带西瓜去旅行--胡昉
 

      段建宇想说的都在她的绘画中,在此,文字的导游是多余的,除非是作为模糊的背景:就像她在一些画中引用的用于指导我们生活的说明文,或者,电台女主持人和忏悔的听众之间关于哥嫂通奸的热烈讨论;甚至,她的笔触,她的色彩,都很奇怪地把我们引向一个说不清楚的,有点恼人的境地,她的画唤起我们意识中一个日常生活无法触及的边界,但又如此准确地唤起了我们在当代中国生活的感觉,进而,映射出从农村到城市的当代中国背景——活力四射但又庸俗不堪,也许,庸俗本来就是我们在追逐现代性过程中的结晶。
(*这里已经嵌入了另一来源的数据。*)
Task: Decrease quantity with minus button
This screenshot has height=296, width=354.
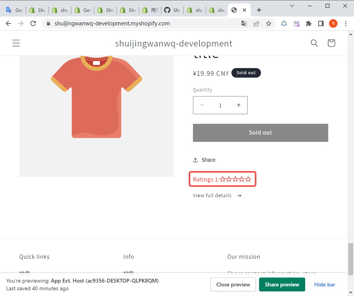Action: click(202, 105)
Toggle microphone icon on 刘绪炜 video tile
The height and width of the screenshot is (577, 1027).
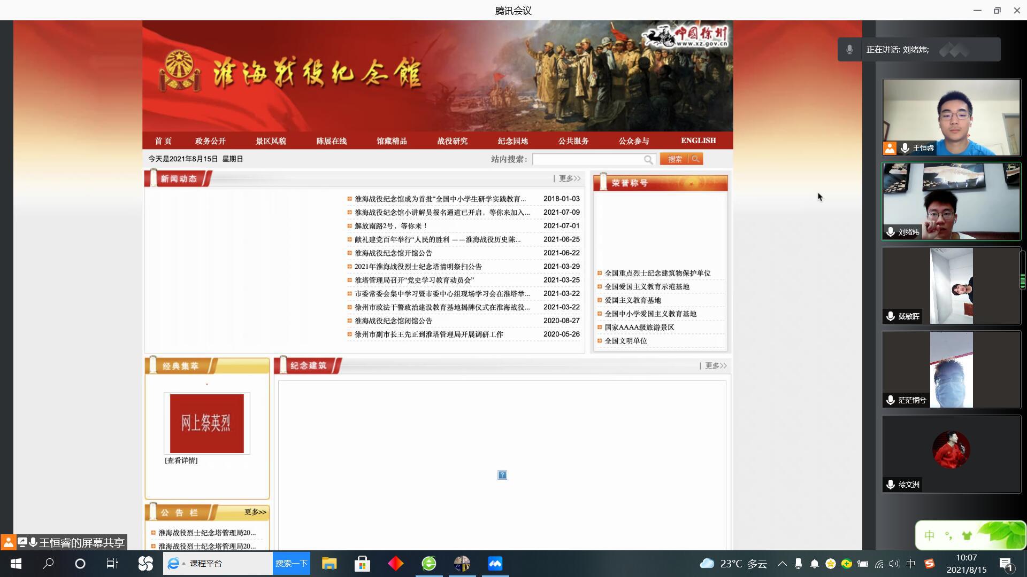(891, 232)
  这不是诗意的情景,但也没有被蓄意地加上政治符号;这不是对生活的一种精确测量,而是奇怪的卷入和挣扎,而所有的焦虑又在段建宇的画笔下充分地娱乐化了,并“升华”为一种具有中国特色的修身养性——是不是中国大地的生活已经过于政治,以至于我们忘记了真正的娱乐是什么?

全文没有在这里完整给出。